Qué se pide:
Según la columna sobre seguridad ciudadana, ¿cuál es el doble rol que cumplen los derechos humanos?

Columna de Consuelo Contreras: Por una seguridad ciudadana que no restrinja el ejercicio de derechos humanos 

Consuelo Contreras Largo,  Directora del Instituto Nacional de Derechos Humanos

En los últimos años han aparecido nuevos tipos de crímenes, cuya extensión ha alcanzado dimensiones difíciles de imaginar. El narcotráfico, la trata de personas con diversos fines o el sicariato se han convertido en parte de nuestro vocabulario cotidiano y tal vez eso nos ha hecho extraviar la violencia que ellos implican. Al mismo tiempo, estos delitos han puesto en guardia a las autoridades. Sus respuestas, la mayoría de las veces, no son las que demanda este siglo. En un planeta en constante cambio, los derechos de las personas empiezan a experimentar una serie de amenazas, provenientes de los infractores, pero también de quienes tienen la misión de controlarlos. Y, ante ello, no se puede olvidar que el resguardo de los derechos fundamentales conforma un determinado estado de la seguridad humana y de la calidad y profundidad de la democracia.

La seguridad humana está profundamente relacionada con la realización de los derechos humanos, de todos y para todos y todas sin discriminación. Parte fundamental de una sociedad democrática lo representa el establecimiento de políticas de seguridad ciudadana respetuosas de los derechos humanos. Ellos tienen un rol doble: por una parte, constituyen un fundamento material, y por otra, se erigen como límite al actuar del Estado. Entonces, no se pueden plantear políticas de seguridad ciudadana que restrinjan de manera ilegítima el ejercicio de derechos.

Datos para análisis:
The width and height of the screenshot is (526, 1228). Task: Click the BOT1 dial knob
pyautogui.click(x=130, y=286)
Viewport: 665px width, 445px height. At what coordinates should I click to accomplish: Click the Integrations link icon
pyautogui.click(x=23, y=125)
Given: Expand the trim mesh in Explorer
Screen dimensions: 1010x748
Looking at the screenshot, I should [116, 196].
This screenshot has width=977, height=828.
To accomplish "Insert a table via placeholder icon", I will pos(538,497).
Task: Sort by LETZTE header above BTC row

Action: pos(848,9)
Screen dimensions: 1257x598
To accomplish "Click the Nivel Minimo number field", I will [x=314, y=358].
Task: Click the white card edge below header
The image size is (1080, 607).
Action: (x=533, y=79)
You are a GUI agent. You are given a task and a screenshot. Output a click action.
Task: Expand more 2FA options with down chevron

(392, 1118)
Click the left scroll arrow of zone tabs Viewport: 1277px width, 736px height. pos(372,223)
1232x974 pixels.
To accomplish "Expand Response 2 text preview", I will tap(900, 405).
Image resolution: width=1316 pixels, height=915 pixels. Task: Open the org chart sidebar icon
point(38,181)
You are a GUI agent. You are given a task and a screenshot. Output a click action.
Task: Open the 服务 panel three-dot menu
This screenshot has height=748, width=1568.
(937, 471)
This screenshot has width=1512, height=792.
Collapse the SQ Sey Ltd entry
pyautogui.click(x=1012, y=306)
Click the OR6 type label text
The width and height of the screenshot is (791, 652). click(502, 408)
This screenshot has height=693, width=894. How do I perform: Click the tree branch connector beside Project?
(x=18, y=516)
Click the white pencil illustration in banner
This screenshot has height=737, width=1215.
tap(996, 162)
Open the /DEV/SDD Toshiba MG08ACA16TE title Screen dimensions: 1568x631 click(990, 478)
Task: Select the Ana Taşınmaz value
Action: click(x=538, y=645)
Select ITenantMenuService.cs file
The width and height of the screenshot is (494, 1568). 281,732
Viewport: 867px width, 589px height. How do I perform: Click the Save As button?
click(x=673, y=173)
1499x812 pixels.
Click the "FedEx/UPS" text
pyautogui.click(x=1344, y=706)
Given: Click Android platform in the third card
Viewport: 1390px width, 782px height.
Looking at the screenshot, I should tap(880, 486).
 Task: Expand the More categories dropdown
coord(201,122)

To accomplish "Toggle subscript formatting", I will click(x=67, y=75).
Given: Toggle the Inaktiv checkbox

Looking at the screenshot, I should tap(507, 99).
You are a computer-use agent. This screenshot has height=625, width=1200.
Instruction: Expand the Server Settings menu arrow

Resultado:
Constituyen un fundamento material y, a la vez, se erigen como límite al actuar del Estado.